What is needed:
Please copy out every line in the records below that includes the word "will".

(Records for the exercise begins)

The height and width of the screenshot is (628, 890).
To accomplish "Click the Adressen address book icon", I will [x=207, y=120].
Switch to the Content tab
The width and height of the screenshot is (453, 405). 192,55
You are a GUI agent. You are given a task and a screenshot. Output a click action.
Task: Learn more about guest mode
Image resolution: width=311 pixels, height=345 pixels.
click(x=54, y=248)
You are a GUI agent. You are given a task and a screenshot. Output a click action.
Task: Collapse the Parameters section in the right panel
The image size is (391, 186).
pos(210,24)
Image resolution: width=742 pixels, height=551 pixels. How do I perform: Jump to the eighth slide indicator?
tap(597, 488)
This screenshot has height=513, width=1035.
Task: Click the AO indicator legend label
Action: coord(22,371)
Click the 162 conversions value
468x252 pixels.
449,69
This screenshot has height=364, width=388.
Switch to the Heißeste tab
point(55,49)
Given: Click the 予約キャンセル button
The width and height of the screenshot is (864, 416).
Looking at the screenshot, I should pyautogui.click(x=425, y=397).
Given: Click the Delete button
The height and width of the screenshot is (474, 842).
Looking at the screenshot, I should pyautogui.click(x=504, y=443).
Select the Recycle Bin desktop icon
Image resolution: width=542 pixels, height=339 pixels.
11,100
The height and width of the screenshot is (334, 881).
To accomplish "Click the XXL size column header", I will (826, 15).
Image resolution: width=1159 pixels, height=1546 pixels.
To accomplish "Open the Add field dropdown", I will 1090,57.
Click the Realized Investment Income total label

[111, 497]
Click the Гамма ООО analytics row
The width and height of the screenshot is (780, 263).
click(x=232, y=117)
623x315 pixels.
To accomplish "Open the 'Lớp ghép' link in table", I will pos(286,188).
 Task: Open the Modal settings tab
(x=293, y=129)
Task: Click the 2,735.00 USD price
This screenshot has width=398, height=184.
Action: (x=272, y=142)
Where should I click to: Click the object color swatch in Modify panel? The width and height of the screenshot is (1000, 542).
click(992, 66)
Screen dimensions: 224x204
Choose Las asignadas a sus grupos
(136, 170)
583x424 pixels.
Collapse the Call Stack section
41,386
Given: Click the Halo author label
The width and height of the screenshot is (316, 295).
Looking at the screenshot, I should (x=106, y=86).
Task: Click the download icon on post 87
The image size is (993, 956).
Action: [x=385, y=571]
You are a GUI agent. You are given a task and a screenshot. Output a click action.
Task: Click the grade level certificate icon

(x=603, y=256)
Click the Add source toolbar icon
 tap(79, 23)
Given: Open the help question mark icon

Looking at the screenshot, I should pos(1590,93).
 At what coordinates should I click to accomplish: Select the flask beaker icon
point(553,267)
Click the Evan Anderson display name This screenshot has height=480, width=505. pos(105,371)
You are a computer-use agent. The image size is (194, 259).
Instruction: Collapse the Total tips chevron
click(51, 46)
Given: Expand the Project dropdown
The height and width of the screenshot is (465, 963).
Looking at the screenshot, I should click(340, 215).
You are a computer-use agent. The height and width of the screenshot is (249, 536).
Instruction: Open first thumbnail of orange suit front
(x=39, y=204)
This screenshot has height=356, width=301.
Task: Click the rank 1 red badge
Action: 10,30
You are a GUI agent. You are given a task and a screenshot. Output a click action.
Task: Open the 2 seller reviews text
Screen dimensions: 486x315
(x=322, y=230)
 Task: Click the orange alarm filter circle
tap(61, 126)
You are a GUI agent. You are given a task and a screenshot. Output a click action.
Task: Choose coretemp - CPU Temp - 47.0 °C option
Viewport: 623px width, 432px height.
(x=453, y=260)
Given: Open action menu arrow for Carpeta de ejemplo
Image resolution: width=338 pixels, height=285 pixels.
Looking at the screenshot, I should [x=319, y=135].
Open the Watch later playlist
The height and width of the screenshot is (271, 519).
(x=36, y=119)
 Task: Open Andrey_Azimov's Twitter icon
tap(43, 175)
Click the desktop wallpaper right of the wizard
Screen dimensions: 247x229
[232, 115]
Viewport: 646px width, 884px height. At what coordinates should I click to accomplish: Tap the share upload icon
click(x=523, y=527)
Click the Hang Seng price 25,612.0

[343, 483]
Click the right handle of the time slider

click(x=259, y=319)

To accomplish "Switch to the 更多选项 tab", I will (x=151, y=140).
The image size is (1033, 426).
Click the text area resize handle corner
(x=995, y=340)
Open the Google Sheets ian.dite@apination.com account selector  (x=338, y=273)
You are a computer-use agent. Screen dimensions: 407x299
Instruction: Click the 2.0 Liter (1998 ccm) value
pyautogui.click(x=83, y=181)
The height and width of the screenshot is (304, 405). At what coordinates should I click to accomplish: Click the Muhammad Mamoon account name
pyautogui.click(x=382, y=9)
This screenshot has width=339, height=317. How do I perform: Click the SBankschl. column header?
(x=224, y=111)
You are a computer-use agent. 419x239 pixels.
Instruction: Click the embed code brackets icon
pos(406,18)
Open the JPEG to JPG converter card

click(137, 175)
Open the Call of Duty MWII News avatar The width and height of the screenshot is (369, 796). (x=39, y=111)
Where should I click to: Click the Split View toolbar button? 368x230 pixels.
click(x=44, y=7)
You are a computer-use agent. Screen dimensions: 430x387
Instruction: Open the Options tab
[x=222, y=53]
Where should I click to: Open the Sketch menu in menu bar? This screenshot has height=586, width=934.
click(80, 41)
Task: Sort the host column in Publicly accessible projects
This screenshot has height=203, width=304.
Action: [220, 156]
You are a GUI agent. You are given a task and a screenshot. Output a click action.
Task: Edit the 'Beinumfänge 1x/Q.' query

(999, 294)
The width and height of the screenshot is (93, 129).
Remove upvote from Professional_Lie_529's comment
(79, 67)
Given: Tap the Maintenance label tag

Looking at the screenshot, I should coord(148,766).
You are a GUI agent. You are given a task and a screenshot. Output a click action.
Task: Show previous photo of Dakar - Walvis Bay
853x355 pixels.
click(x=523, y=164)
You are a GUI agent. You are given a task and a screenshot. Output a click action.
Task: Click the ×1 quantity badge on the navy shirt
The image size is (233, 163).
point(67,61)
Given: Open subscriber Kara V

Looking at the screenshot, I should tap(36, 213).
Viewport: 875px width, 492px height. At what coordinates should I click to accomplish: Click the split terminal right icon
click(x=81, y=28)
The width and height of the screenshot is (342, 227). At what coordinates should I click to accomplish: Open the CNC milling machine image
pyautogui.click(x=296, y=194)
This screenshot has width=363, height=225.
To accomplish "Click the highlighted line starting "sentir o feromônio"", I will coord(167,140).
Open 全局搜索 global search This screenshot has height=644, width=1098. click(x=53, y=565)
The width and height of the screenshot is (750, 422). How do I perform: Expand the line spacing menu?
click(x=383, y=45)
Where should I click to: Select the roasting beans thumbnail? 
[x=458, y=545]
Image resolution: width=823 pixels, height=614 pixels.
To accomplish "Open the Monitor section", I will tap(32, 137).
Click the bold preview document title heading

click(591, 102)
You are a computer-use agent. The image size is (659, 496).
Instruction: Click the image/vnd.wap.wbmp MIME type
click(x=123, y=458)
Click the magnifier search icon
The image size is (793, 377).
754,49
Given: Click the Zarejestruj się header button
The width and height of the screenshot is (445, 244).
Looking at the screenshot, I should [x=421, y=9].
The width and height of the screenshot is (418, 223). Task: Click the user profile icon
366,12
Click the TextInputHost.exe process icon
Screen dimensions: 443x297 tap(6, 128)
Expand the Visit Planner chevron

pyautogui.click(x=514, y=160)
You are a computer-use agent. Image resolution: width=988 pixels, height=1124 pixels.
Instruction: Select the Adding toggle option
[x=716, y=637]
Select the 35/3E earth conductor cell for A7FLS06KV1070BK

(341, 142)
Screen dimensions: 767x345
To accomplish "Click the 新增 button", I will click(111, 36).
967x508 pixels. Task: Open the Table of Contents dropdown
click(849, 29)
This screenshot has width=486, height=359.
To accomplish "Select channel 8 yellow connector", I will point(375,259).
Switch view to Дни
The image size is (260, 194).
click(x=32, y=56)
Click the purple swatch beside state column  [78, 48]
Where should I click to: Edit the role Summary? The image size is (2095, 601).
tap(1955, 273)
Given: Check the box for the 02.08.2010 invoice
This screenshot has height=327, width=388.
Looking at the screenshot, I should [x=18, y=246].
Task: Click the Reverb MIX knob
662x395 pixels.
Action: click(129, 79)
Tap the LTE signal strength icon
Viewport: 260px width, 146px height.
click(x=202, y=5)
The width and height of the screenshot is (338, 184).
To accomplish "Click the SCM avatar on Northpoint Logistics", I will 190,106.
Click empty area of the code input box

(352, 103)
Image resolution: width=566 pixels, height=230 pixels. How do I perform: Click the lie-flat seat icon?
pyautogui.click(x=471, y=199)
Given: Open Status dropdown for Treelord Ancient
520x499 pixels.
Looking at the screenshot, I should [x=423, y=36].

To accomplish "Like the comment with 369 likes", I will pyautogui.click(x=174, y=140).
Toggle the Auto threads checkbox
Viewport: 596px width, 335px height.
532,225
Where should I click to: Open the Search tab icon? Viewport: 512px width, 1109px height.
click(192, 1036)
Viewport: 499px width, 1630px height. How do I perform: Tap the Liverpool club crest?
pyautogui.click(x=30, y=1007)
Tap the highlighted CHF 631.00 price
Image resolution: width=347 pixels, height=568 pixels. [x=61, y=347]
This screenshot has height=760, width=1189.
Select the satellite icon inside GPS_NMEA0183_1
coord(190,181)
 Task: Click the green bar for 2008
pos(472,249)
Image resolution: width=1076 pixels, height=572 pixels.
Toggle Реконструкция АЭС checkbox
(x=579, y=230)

(Records for the exercise ends)

Answer to this exercise:
To accomplish "Click the Adressen address book icon", I will [x=207, y=120].
To accomplish "Click the XXL size column header", I will (826, 15).
To accomplish "Open the Add field dropdown", I will 1090,57.
To accomplish "Open the 'Lớp ghép' link in table", I will pos(286,188).
To accomplish "Switch to the 更多选项 tab", I will (x=151, y=140).
To accomplish "Click the highlighted line starting "sentir o feromônio"", I will coord(167,140).
To accomplish "Open the Monitor section", I will tap(32, 137).
To accomplish "Click the 新增 button", I will click(111, 36).
To accomplish "Select channel 8 yellow connector", I will point(375,259).
To accomplish "Click the SCM avatar on Northpoint Logistics", I will 190,106.
To accomplish "Like the comment with 369 likes", I will pyautogui.click(x=174, y=140).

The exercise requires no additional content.